• WORK REQUIRED:
Can you pull out the part of the listing that opens with the line containing "is (1000, 1000)." and closes with the line containing "center [507, 477].", both lines included, and reproduce it without any changes?

• Dataset items:
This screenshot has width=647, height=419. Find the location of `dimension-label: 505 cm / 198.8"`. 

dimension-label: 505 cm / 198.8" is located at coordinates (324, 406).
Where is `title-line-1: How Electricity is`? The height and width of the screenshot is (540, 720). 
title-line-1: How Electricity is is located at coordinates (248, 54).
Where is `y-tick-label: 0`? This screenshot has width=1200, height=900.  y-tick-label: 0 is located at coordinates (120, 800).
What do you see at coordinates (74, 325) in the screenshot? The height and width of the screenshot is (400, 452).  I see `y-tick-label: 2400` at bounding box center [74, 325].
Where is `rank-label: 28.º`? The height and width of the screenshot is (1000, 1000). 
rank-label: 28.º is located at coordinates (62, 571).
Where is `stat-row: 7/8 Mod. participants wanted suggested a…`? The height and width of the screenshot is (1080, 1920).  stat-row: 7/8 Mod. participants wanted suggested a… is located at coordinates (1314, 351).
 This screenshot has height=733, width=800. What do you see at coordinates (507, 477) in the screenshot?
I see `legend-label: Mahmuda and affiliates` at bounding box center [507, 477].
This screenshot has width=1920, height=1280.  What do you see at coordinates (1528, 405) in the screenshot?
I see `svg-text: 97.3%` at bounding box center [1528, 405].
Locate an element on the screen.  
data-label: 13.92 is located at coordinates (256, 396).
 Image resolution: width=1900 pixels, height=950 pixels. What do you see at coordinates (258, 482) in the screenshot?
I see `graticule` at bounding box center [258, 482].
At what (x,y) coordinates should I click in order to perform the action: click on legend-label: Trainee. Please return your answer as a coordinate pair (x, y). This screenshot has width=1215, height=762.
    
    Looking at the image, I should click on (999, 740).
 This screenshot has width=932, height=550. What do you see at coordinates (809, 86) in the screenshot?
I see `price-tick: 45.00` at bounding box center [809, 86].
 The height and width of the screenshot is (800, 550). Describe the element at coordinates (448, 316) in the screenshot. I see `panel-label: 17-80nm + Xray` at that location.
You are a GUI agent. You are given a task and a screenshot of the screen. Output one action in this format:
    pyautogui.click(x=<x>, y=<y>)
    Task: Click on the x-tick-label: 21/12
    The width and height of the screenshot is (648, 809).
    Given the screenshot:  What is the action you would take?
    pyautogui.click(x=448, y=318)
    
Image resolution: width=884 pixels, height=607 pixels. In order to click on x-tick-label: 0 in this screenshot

• EXERCISE ANSWER:
Where is `rank-label: 28.º`? The height and width of the screenshot is (1000, 1000). 
rank-label: 28.º is located at coordinates (62, 571).
Where is `stat-row: 7/8 Mod. participants wanted suggested a…`? The height and width of the screenshot is (1080, 1920).  stat-row: 7/8 Mod. participants wanted suggested a… is located at coordinates (1314, 351).
 This screenshot has height=733, width=800. What do you see at coordinates (507, 477) in the screenshot?
I see `legend-label: Mahmuda and affiliates` at bounding box center [507, 477].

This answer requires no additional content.